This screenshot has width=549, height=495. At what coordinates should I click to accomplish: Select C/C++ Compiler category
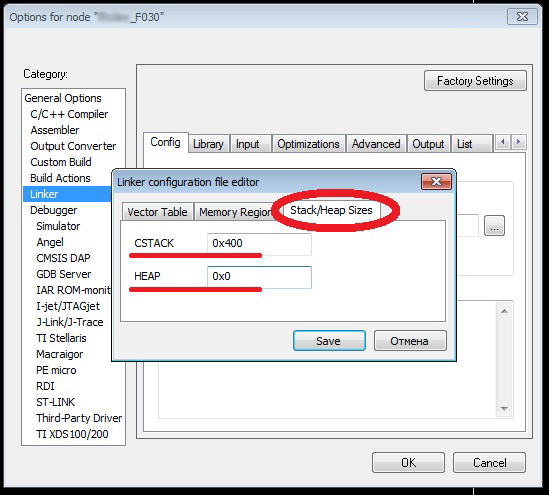69,114
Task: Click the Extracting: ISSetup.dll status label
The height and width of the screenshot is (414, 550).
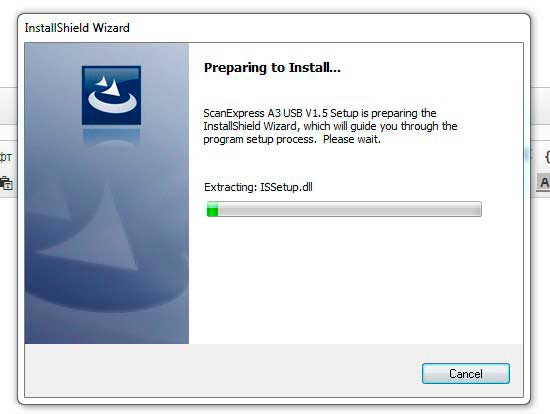Action: [x=258, y=187]
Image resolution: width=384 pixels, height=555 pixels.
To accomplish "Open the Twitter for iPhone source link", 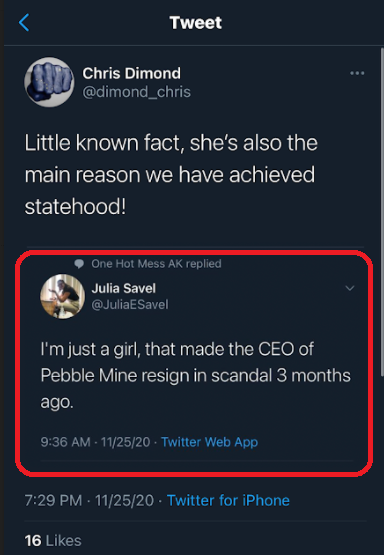I will coord(228,500).
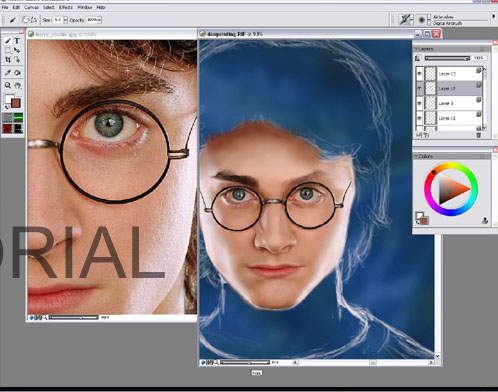Hide Layer 13 using its eye icon
This screenshot has width=498, height=392.
pyautogui.click(x=419, y=74)
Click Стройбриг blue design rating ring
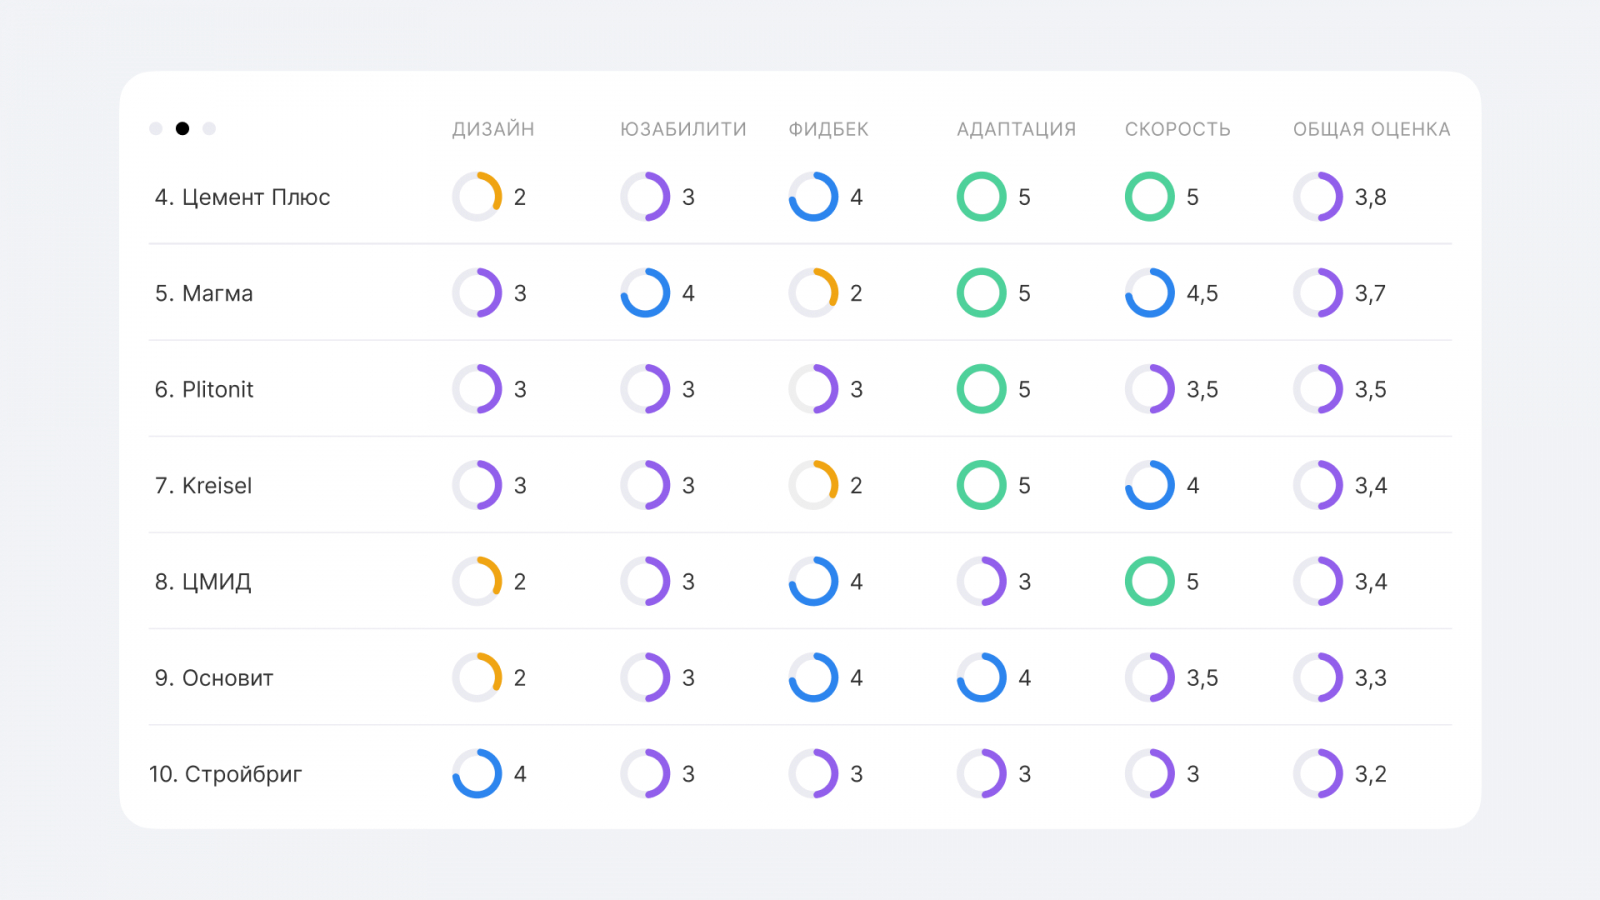The height and width of the screenshot is (900, 1600). click(477, 774)
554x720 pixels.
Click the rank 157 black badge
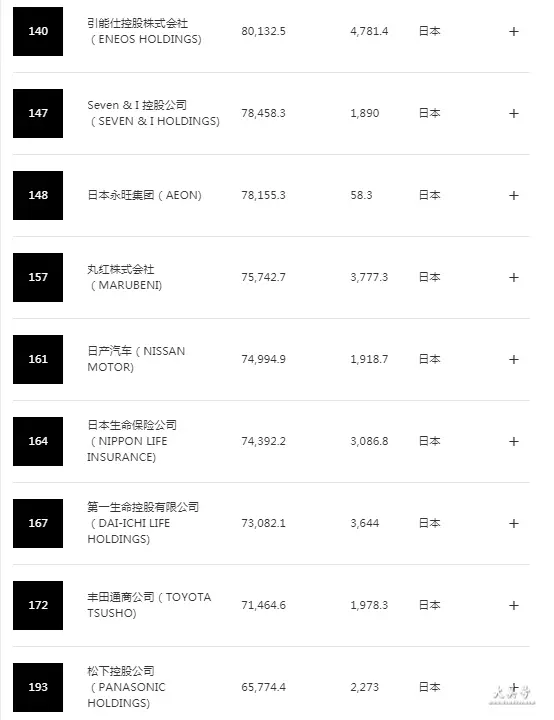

§ **Task item**
Output must match the lines from the start of the records above through the line that contains "Task: Click the", exactly and with every picture removed.

§ **Result of the exercise**
This screenshot has width=549, height=495. At what coordinates should I click to accomplish: Select C/C++ Compiler category
69,114
Task: Click the Extracting: ISSetup.dll status label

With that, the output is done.